Everything wrong with Nihilism

I have been thinking of writing about this topic for a long time, but have unfortunately never been able to put pen to paper because my own thoughts and opinions were not concrete – they were like freshly kneaded dough, and it’s only in the last month or so that I have been able to bake them into a proverbial cookie.

Truth be told, there has never been a better time to identify as a Nihilist.
Nihilism comes from the Latin nihil, or nothing. It is the belief that values are falsely invented. The term ‘nihilism’ can also be used to describe the idea that life, or the world, has no distinct meaning or purpose”

In other words, Nihilism is the belief that nothing you do matters.

Mainstream media has made a lot of Nihilistic characters popular (and, to their credit, relatable to a certain degree), like this guy


Rick Sanchez (from Rick and Morty) is one of the reasons why I am writing this blog post in the first place. He is Beth’s insanely clever father, whose blatant disregard for rules and social order is matched only by his capacity to drink endless amounts of alcohol. The ability to move through infinite realities has given Rick cynicism in huge doses, so much so that he does not consider anything to be worth his attention (not even his relationship with his family) because it is happening in “infinite other timelines”. At least that is the part of Rick that the show portrays, but more about him later.


Aah – good old Tyler Durden! Fight Club is one of the cult movies of our generation, particularly because of the strong message it sends out – “It’s only after we’ve lost everything that we’re free to do anything”. Delivered in Brad Pitt’s standard nonchalant dialogue delivery style, the message has been ingrained in the minds of thousands of young people, who feel that giving up everything is the way to be “free”.

There are others too, such as Joker from Nolan’s The Dark Knight (Some men just want to watch the world burn) and Agent Smith from the Matrix trilogy (Purpose of life is to end) who have very strongly emphasized the pointlessness of life on the big screen.

So, what exactly is it that makes Nihilism as a philosophy so powerful? Note that whenever I say Nihilism, it also includes the general attitude of not caring about anything.

Nihilism fits well with the modern world – By definition, Nihilism questions the very need for social order, societal structure and morality (among other things). When seen in a religious and social context, a lot of it makes sense, because many of our traditions and beliefs are outdated and hence are no longer valid in the current day and age. The caste system, unequal treatment of women, and racial discrimination are few of the many problems that stem from our hierarchical social system.

Not caring is liberating – The other reason why Nihilism as a philosophy is quite popular, is because not caring about things gives you immense power and frees you, giving you back the control of your life and your thoughts.
Worried about the job you might lose? Don’t care about it, be free from the stress!
Worried about the guy who didn’t call you back? If you didn’t care, he would not be on your mind anymore and you would be free!

But here’s a catch – the human mind is an interesting thing.
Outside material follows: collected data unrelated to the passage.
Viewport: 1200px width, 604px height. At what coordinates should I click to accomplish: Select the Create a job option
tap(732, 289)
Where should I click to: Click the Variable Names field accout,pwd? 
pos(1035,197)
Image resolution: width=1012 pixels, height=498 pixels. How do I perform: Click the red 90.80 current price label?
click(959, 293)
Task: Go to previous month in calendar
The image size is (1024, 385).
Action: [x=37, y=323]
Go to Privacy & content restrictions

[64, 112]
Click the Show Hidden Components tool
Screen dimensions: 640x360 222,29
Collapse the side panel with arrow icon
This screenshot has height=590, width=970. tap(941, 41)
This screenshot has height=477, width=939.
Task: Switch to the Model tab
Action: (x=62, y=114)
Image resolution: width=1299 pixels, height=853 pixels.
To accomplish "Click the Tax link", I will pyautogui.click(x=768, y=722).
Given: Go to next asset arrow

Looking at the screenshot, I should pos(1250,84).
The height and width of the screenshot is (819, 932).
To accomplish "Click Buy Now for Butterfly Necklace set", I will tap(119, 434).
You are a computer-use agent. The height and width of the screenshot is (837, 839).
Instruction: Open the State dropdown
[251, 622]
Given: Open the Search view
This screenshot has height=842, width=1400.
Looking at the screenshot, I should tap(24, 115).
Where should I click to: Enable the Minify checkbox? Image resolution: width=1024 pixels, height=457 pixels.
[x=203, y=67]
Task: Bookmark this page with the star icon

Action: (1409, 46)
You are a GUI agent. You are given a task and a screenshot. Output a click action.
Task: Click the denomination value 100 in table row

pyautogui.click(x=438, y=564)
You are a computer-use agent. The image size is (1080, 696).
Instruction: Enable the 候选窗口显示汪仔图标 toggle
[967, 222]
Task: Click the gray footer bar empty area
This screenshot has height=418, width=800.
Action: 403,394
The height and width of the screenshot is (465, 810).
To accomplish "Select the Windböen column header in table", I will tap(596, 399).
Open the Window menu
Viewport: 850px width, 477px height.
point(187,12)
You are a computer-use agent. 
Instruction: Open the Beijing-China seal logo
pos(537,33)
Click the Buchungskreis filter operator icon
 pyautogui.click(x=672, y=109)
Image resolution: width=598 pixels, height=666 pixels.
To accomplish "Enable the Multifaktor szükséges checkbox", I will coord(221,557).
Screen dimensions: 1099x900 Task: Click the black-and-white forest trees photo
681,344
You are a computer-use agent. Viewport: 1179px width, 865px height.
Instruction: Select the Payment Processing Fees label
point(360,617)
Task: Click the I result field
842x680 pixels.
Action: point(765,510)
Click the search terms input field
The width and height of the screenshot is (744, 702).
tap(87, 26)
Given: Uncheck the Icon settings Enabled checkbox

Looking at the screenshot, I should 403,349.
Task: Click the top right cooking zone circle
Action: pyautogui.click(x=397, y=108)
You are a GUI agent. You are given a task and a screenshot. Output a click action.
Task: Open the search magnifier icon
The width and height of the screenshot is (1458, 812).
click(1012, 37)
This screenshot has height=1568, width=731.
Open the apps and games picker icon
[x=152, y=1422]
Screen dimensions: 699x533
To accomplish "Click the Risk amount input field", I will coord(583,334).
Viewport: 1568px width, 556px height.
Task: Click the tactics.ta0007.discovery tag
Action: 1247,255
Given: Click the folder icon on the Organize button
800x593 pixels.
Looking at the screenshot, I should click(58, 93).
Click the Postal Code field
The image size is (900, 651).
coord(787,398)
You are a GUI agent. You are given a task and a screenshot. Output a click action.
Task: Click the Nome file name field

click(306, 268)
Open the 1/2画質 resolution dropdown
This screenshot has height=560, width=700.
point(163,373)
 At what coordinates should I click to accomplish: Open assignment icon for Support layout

Since it has developed thanks to thousands of years of evolution, it is particularly efficient in training itself into forming a framework of right and wrong, what to do and what not to do, all focused on one thing – your survival. If the mind sees one ideology or set of principles benefiting you in one facet of your life, it will seek to implement it in the rest of your life as well. If not caring about losing your job frees you from the worry that you might, you may then extend it to not caring about working at all, in which case you have lost your ambition and your desire to excel. If not caring about a recent heartbreak helps you mend those wounds, you run the risk of not caring about human interaction at all – because hey, we all know that relationships are no cakewalk.